Depuis une quinzaine de jours, les gérants de l’Oasis 56, un gîte à Tontouta, ont la joie d’avoir des invités très spéciaux. Un couple de cagous s’est installé sur le terrain. " On les voit tous les jours, ils dansent, on les entend aboyer, ils sont super bien ! " se réjouit Sabine, la gérante du gîte. Le couple de volatiles ne semble aucunement dérangé par les clients du gîte. Au contraire : " Nous avions une petite famille hier, elle nous a dit que les cagous étaient passés les voir. Ils ne sont pas farouches ! "
Le gîte se situe au pied d’un site minier important et en bord de rivière. Voir des cagous s’installer dans leur jardin est pour le moins improbable.
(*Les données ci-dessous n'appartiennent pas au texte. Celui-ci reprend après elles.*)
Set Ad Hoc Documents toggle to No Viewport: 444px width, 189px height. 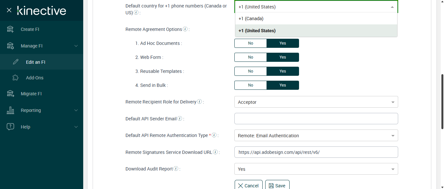pos(251,43)
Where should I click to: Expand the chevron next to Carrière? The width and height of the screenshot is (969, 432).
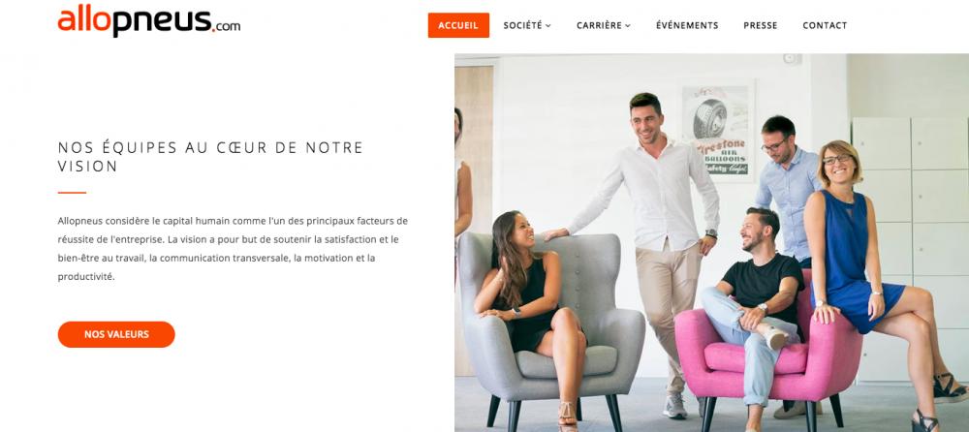click(628, 26)
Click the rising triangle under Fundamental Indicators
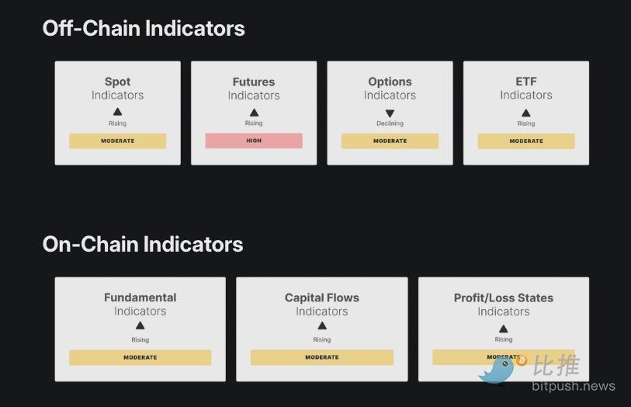The width and height of the screenshot is (631, 407). (x=140, y=325)
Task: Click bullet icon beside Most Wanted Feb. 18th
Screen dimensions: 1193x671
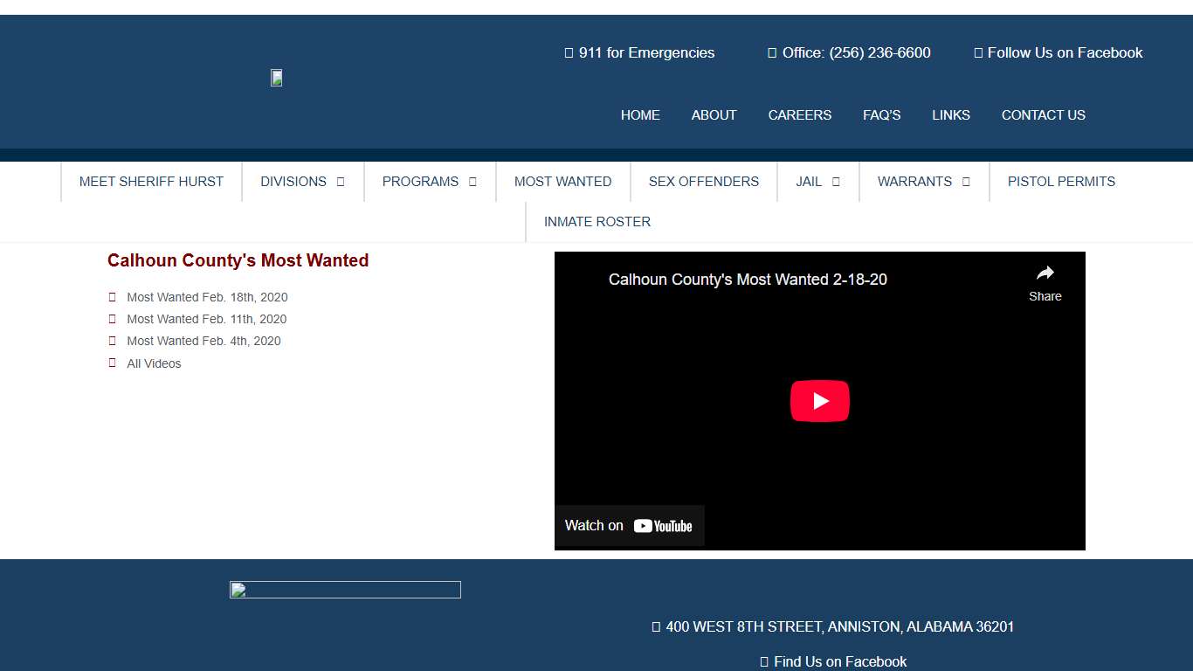Action: [x=112, y=297]
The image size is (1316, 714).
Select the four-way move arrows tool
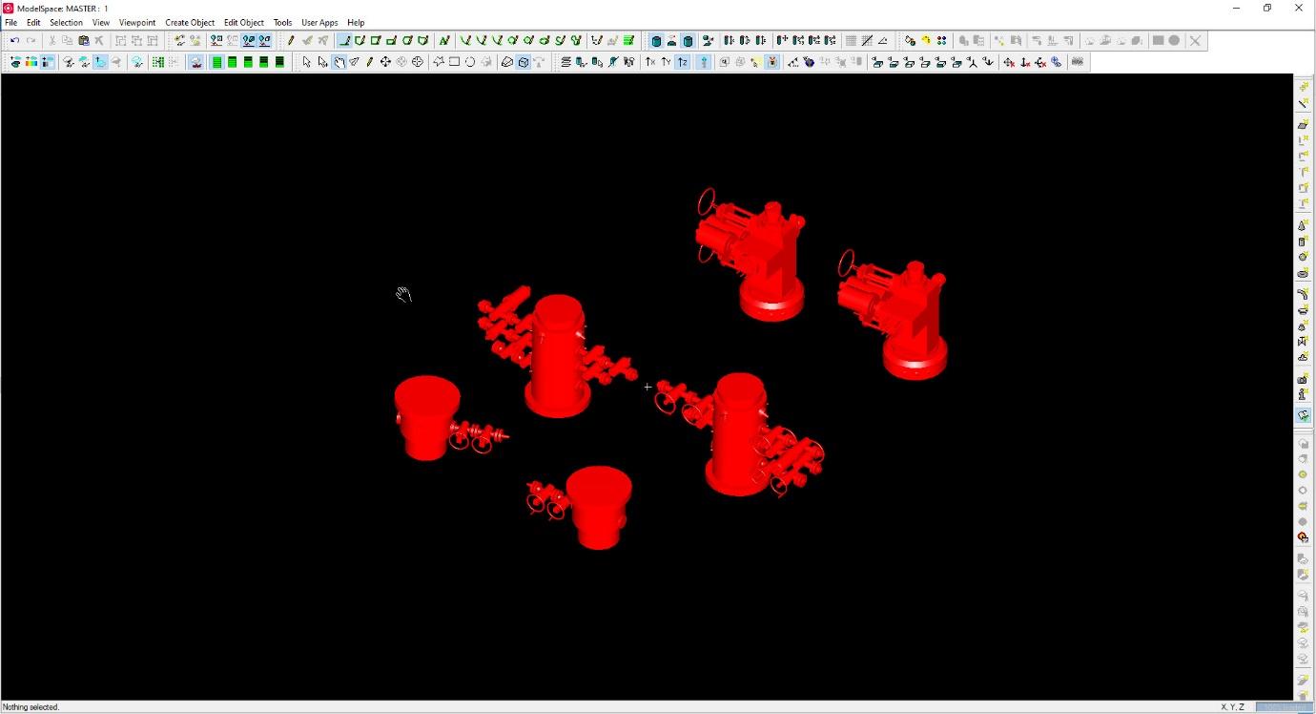click(385, 62)
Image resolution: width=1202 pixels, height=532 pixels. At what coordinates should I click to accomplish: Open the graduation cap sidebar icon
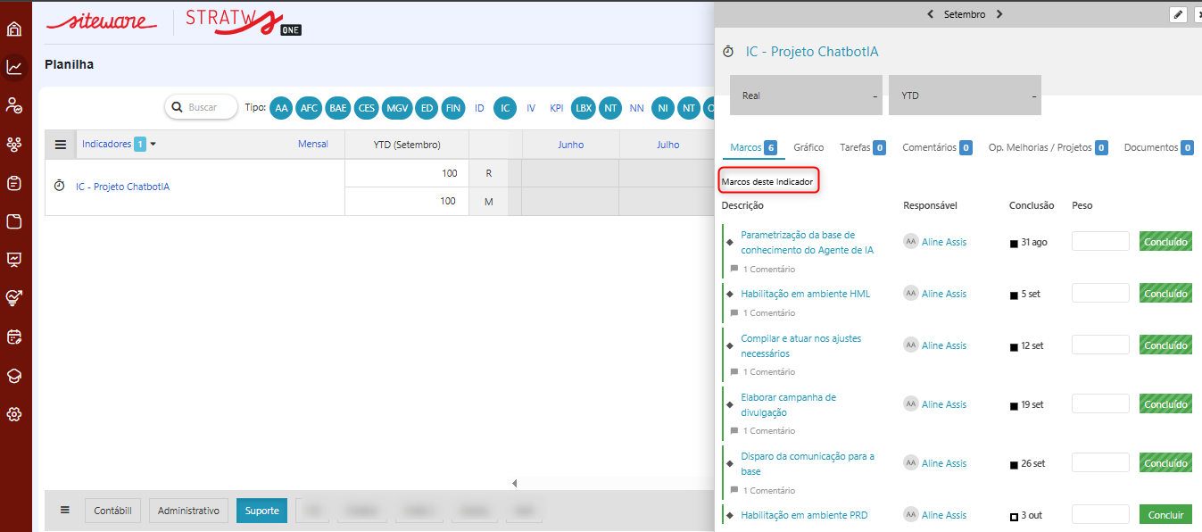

Mais Liliane, bénévole active de la Société calédonienne d’ornithologie, témoigne : " C’est rare, mais sur les propriétés en lisière de forêt, ça arrive. Surtout si la propriété est grillagée et qu’il n’y a pas de prédateurs, comme les cochons ou les chiens. " Les cagous sont nombreux dans les parcs provinciaux de la Rivière Bleue et des Grandes Fougères, mais le terrain du gîte Oasis 56 reste éloigné de ces deux zones. " Les cagous ciblent les forêts galeries, le long des rivières. Ils doivent descendre du massif minier, et sur Tomo et à Boulouparis, on sait qu’il y en a. "
L’arrivée de ce couple de cagous est donc une belle nouvelle pour cette espèce. Mais les chiens et les cochons sont de féroces prédateurs. " Il devrait y avoir des cagous partout ! " sourit la bénévole de la SCO. Au gîte Oasis 56, Sabine l’assure : " J’ai une chienne et deux chats, et ça se passe super bien ! " Mais tous les chiens ne sont pas aussi zen que celle de l’Oasis.